Guaraguao is a barrio in the municipality of Guaynabo, Puerto Rico. Its population in 2010 was 4,178.

==History==
Guaraguao was in Spain's gazetteers until Puerto Rico was ceded by Spain in the aftermath of the Spanish–American War under the terms of the Treaty of Paris of 1898 and became an unincorporated territory of the United States. In 1899, the United States Department of War conducted a census of Puerto Rico finding that the population of Guaraguao barrio was 763.

Historical population
| Census | Pop. | Note | %± |
| 1900 | 763 |  | — |
| 1910 | 695 |  | −8.9% |
| 1920 | 917 |  | 31.9% |
| 1930 | 923 |  | 0.7% |
| 1940 | 943 |  | 2.2% |
| 1950 | 1,246 |  | 32.1% |
| 1960 | 1,429 |  | 14.7% |
| 1970 | 1,852 |  | 29.6% |
| 1980 | 3,410 |  | 84.1% |
| 1990 | 4,042 |  | 18.5% |
| 2000 | 4,145 |  | 2.5% |
| 2010 | 4,178 |  | 0.8% |
U.S. Decennial Census 1899 (shown as 1900) 1910-1930 1930-1950 1980-2000 2010

==Sectors==
Barrios (which are, in contemporary times, roughly comparable to minor civil divisions) in turn are further subdivided into smaller local populated place areas/units called sectores (sectors in English). The types of sectores may vary, from normally sector to urbanización to reparto to barriada to residencial, among others.

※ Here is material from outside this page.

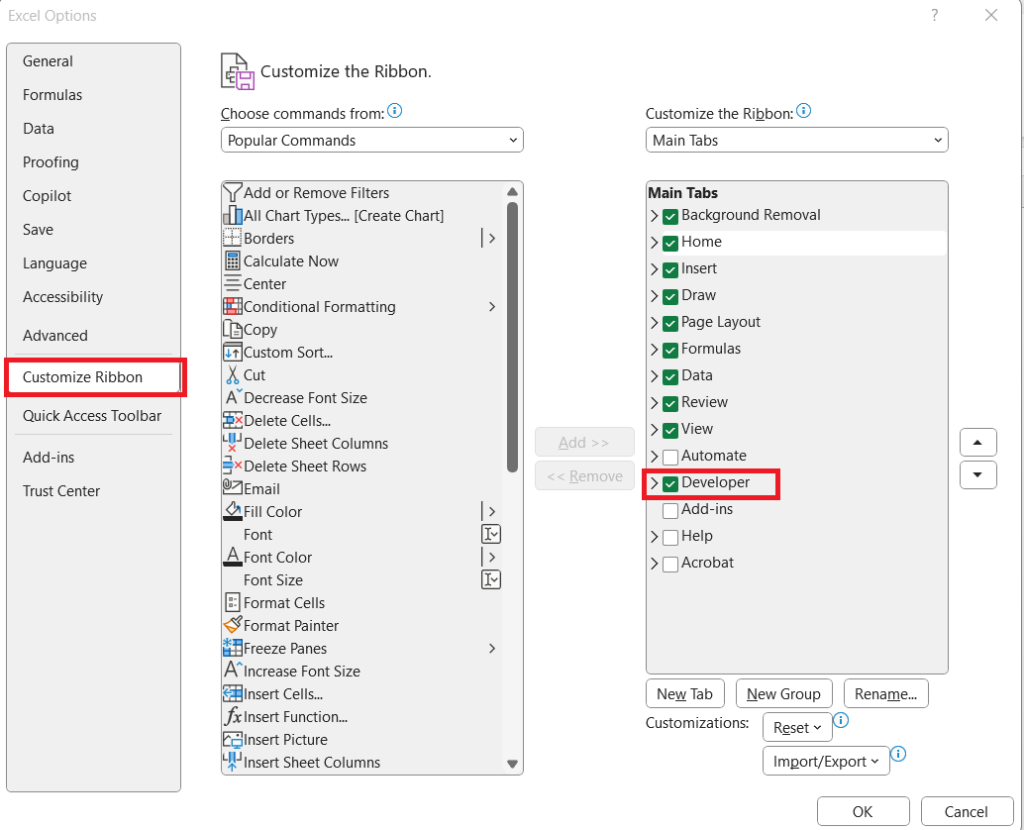Screen dimensions: 1024x830
Task: Select the Freeze Panes command
Action: 284,648
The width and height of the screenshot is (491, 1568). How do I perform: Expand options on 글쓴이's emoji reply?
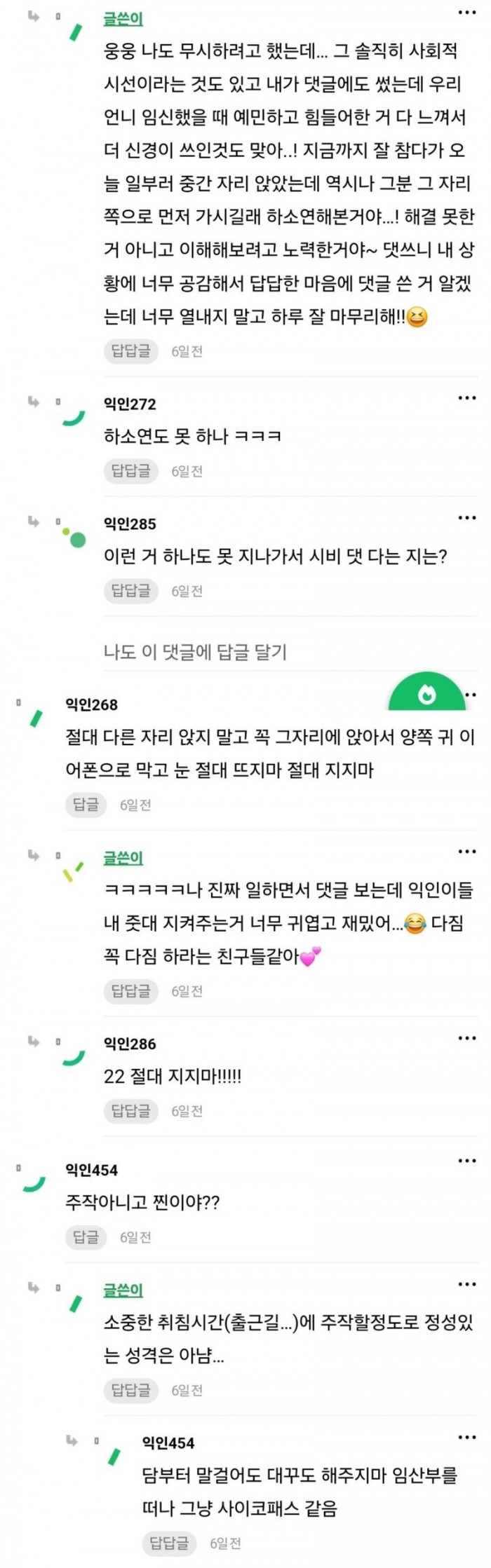tap(466, 852)
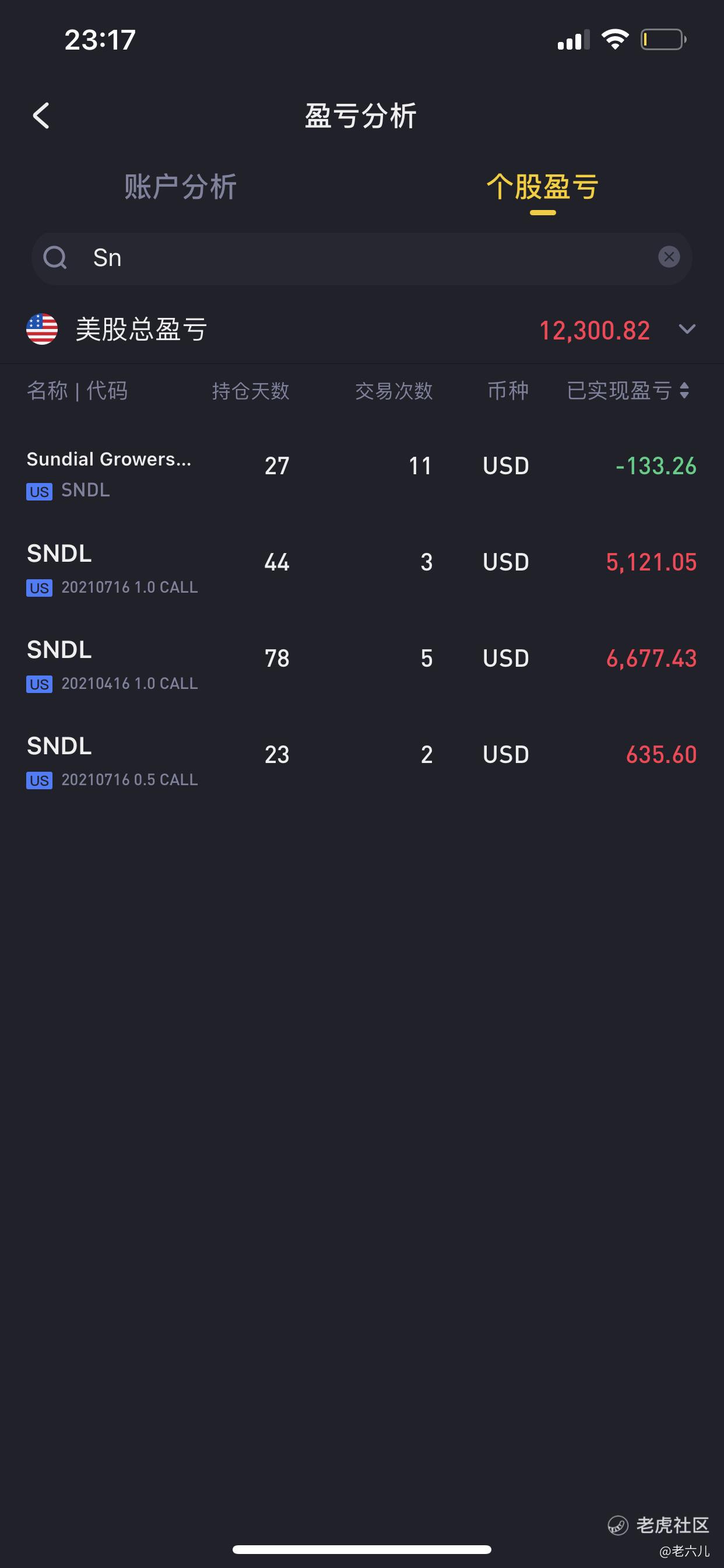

The following sectors are in Guaraguao barrio:

Calle Ceiba,
Calle Diamante,
Calle Flamboyán,
Calle Jazmín,
Calle La Vega,
Calle Laguna,
Calle Manantial,
Calle Peña,
Calle Rosado,
Calle Saturno,
Parcelas López Caces,
Sector Benito Guzmán,
Sector Cabrera,
Sector Carrillo,
Sector Corea,
Sector Elipio Pérez,
Sector Estrella,
Sector Figueroa,
Sector Guerra,
Sector Juana Ramos,
Sector La Brecha,
Sector La Muralla,
Sector La Vega,
Sector Landrau,
Sector Los Báez,
Sector Los Cintrón,
Sector Los Lagunas,
Sector Los Motores,
Sector Los Sánchez,
Sector Monte Comunal,
Sector Peña,
Sector Puerto Nuevo,
Sector Romero,
Sector Villa Isleña, and Urbanización Nieves Padilla.